Q: What inspired you to create artwork such as Miss Mao, etc.? Did it create any controversy in China at the time?

Miss Mao by Gao Brothers. Painted fiberglass. 85 x 55 x 59 in.

Miss Mao by Gao Brothers. Painted fiberglass. 85 x 55 x 59 in.

Miss Mao is mainly inspired by Chinese people’s “mao” bing (毛病*), ignorance, and immaturity. The artwork is only permitted to be displayed in overseas galleries and museums, it still forbidden in mainland China.  We can only find information regarding the exhibition of this artwork on the internet. The reactions from the audience are a mix of praises and criticism.

*Note: Mao bing means “problem” or “syndrome”. In Chinese it is the same “mao” in “Mao Zedong”. 

Q: What inspired you to initiate the World Hug Day*?

Utopia of Embrace. Performance by Gao Brothers.

Utopia of Hugging for 20 minutes. Performance by Gao Brothers in 2000..

There are too many conflicts in this world. The hatred and blood-shedding tensions among humans, among ethnicities, among nations have never ceased. In 2000 we believed that the human civilization should enter a millennium of compromises. So we began to promote the act of hugging among strangers.

At that time we were forbidden to leave China, which left us unable to promote hugging overseas. By proposing the “World Hugging Day” on the internet, we earned corresponding support from various parts of the world. Among the advocates there were non-artists, artists, as well as the organizer of the Venice Biennale, Harald Szeemann.

*Note: “Gao Brothers carried out their first group hug performance, “The Utopia Of Hugging For Twenty Minutes” on September 10, 2000 by inviting one hundred and fifty volunteers, who were previously strangers to each other, to take part in the event. They asked all participants to choose a person at random for a hug of fifteen minutes duration. Afterwards, all participants huddled together for an additional five minutes.

Since 2000, Gao Brothers have hugged hundreds of strangers and organised group hugging performances with strangers at many public locations in different ways and have taken a lot of interesting photographs.

The Gao Brothers are proposing an ongoing series of World Hug Day events around the globe via the internet, and so far have got enormous feedback and support.”

Q: In your view what is the most meaningful artwork you’ve created? Why?

 

 

Point of View Chair by Gao Brothers (2007). Mixed Media.

Point of View Chair by Gao Brothers (2007). Mixed Media

 

 

 

 

 

 

 

In our eyes, our artworks are all different and irreplaceable. It’s difficult to decide which one carries the most meaning.

Q: How long have you been involved in art and how has your art evolved over time?

We have been working for 20 years. Regarding the transformation of our artwork, there’s a lot of articles written by art critics, but it’s hard for us to say.

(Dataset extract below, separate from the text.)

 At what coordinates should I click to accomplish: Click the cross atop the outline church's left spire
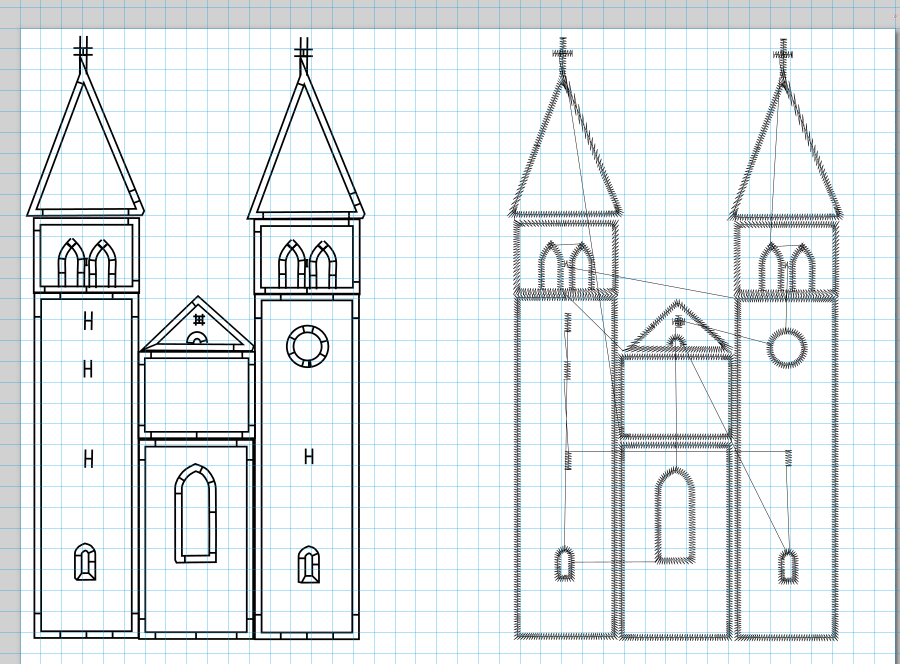pos(83,50)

Q: Were your parents supportive of your decision to pursue art as a career? Would you encourage your children (if you have any) to pursue art? Did you think you would become this successful?

My father passed away a long time ago during the Cultural Revolution. My mother was skillful at paper-cutting but she became ill and died in 1999. She gave us plenty of support for creating art. Our children are interested in art, too, so we definitely support their decision to pursue their interests. Initially we became involved in art purely from the heart and never considered whether or not we would succeed. Even now we don’t consider ourselves too successful.

Q: Any obstacles in your art career?

IMG_9799Too many unforgettable obstacles. The most memorable took place in 1989 during which we participated in the Contemporary Chinese Art Exposition in Beijing. By coincidence we took part in the “Pub Petition Incident” in which the intellectual circle demanded that the government release the political criminal Wei Jing Sheng*.

After Wei Jing Sheng was released from the prison and before his second imprisonment, we paid him a visit. As matter of a fact, we weren’t acquainted with Wei Jing Sheng. He simply wanted to invite us to participate in the China-Japan-Korea Contemporary Art Show organized by him and Huang Rui. However, due to the petition and the correspondence with Wei, we were placed on the government’s infamous black list as “national criminals”. For ten years we couldn’t obtain our visa, which had a profound impact on our participation in international art activities.

In 2001,  the organizer of the 49th Venice Biennale, Harald Szeemann invited us to the  Opening Ceremony to demonstrate our “hugging”. Unfortunately we failed to obtain a visa. We were even prepared to smuggle ourselves out but eventually we decided not to go. It wasn’t until 2003 when we were invited to attend the Second Rome International Photography Festival that we were taken off the black list and given the visa.

*Note: Wei Jing Sheng was “an activist in the Chinese democracy movement, most prominent for authoring the document Fifth Modernization on the “Democracy Wall” in Beijing in 1978.”

Q: What message do you want to convey through your art?

Liberty, peace and compromises, human love, and many more related yet ineffable messages.

Q: What are the characteristics of your artwork?

This is rather difficult for us to discuss too…

 Q: You’ve done so many “world hugging” events in various cities (which ones?). Which have made the biggest impression on you and why? What did you think of the one in Hong Kong?

 

Final round of embrace on a hot July day in Hong Kong.

Final round of embrace on a hot July day in Hong Kong.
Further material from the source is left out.